## [What you will do]
Each line from the one containing "Task: Select the Timeline tab" through the last line of the records below is to be repeated as written, with nothing added.
##### Input data #####
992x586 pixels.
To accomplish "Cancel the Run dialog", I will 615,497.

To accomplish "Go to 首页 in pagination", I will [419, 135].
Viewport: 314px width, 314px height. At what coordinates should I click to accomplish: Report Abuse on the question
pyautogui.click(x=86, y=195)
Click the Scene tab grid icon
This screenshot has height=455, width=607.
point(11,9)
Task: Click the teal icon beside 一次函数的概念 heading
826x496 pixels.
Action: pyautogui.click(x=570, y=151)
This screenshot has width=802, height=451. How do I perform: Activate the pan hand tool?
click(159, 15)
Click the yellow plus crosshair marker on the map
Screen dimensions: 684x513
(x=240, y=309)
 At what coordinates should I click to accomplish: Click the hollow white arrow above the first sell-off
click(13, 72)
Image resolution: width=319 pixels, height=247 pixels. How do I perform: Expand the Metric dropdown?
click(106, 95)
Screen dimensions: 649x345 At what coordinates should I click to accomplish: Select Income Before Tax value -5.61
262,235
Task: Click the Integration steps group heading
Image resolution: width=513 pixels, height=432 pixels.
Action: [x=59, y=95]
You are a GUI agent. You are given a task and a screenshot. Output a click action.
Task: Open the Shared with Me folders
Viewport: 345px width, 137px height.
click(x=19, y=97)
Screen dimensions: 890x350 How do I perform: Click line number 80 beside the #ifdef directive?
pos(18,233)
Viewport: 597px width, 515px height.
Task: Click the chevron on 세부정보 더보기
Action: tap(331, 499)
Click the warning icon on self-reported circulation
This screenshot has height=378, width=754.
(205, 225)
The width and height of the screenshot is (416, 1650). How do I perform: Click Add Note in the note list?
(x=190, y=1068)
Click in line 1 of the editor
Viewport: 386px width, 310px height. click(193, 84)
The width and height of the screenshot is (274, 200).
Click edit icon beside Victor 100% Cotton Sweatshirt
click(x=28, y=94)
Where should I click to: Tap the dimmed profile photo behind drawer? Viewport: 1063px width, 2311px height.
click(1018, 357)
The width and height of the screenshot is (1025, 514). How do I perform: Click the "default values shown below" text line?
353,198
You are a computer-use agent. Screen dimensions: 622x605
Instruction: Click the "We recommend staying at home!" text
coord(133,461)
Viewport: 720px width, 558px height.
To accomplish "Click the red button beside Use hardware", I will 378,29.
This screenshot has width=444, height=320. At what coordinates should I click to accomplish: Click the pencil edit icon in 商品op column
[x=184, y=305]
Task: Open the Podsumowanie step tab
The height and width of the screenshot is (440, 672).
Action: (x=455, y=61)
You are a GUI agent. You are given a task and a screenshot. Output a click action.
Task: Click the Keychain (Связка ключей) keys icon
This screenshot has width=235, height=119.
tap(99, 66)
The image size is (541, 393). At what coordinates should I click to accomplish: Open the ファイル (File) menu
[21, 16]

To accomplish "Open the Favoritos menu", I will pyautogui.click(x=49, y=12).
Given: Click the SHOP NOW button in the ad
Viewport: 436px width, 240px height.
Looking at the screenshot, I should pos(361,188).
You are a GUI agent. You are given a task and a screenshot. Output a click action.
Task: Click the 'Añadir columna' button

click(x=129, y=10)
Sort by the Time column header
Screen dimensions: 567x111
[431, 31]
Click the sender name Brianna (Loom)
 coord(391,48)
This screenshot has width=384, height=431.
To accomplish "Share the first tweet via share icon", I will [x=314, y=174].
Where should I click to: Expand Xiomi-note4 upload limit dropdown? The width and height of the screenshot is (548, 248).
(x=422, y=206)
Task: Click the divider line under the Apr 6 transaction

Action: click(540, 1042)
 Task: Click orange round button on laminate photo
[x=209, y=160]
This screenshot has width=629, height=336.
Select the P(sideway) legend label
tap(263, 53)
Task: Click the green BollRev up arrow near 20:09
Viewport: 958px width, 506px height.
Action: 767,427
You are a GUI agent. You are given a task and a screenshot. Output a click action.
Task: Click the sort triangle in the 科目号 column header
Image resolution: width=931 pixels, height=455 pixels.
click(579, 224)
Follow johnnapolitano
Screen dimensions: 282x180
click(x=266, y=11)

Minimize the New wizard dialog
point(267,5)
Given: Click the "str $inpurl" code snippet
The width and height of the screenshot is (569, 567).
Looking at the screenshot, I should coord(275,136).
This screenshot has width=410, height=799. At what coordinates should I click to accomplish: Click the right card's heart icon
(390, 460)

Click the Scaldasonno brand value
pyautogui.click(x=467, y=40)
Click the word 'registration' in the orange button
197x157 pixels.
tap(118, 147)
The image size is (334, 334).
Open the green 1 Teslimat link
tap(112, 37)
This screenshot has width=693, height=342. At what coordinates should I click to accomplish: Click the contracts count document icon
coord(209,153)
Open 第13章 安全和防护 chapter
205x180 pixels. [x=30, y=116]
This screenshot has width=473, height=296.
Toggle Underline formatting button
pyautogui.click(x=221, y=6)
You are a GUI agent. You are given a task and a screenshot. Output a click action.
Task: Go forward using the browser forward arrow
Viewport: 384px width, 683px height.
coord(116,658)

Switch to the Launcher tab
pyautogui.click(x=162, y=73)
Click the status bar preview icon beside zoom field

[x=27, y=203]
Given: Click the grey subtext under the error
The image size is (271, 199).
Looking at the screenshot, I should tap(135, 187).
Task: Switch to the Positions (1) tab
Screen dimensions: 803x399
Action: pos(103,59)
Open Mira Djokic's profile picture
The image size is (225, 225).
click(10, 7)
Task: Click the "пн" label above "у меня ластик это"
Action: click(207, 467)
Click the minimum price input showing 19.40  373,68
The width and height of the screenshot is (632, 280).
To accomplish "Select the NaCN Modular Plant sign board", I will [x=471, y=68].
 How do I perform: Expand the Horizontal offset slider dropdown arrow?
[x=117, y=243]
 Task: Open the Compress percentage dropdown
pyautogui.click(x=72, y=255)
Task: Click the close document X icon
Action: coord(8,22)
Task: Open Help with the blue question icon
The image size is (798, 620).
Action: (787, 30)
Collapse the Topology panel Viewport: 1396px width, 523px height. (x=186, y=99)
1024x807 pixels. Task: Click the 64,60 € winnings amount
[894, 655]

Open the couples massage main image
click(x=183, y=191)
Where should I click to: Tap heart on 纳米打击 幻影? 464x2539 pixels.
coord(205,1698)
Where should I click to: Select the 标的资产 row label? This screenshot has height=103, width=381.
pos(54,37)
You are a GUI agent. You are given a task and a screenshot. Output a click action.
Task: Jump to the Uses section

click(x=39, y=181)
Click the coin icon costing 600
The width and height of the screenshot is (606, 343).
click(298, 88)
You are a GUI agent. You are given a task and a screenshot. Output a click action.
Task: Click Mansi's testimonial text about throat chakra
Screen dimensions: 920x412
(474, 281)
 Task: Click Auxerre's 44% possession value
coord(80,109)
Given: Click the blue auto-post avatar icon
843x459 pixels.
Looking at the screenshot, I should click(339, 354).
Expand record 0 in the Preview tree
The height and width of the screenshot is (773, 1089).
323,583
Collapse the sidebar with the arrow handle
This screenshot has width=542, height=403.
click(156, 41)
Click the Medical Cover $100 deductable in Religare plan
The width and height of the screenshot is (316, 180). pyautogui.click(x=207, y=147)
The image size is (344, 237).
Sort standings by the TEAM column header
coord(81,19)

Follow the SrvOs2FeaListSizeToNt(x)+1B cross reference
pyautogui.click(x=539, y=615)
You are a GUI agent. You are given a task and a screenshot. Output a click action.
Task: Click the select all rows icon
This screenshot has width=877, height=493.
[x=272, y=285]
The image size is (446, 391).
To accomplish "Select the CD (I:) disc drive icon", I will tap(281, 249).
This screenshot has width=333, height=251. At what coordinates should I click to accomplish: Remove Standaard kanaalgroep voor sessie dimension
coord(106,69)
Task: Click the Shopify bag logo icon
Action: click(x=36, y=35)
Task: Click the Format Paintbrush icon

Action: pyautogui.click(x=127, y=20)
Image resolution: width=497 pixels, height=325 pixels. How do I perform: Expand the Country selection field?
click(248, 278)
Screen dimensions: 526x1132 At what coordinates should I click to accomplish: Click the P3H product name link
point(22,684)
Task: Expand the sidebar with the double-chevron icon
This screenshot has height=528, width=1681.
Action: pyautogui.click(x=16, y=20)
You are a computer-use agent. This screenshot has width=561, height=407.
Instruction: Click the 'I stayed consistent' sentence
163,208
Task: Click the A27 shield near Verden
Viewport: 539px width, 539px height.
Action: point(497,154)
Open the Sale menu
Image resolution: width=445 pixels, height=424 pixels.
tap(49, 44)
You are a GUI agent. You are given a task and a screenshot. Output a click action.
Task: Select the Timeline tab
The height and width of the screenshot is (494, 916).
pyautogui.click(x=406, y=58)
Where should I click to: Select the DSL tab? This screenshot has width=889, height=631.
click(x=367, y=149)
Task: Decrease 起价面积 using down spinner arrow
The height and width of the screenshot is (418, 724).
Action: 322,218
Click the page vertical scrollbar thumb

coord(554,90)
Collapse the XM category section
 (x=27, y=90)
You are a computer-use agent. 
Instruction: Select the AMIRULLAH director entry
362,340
#####
## [Output of the task]
Task: Select the Timeline tab
The height and width of the screenshot is (494, 916).
pyautogui.click(x=406, y=58)
Where should I click to: Select the DSL tab? This screenshot has width=889, height=631.
click(x=367, y=149)
Task: Decrease 起价面积 using down spinner arrow
The height and width of the screenshot is (418, 724).
Action: 322,218
Click the page vertical scrollbar thumb

coord(554,90)
Collapse the XM category section
 (x=27, y=90)
You are a computer-use agent. 
Instruction: Select the AMIRULLAH director entry
362,340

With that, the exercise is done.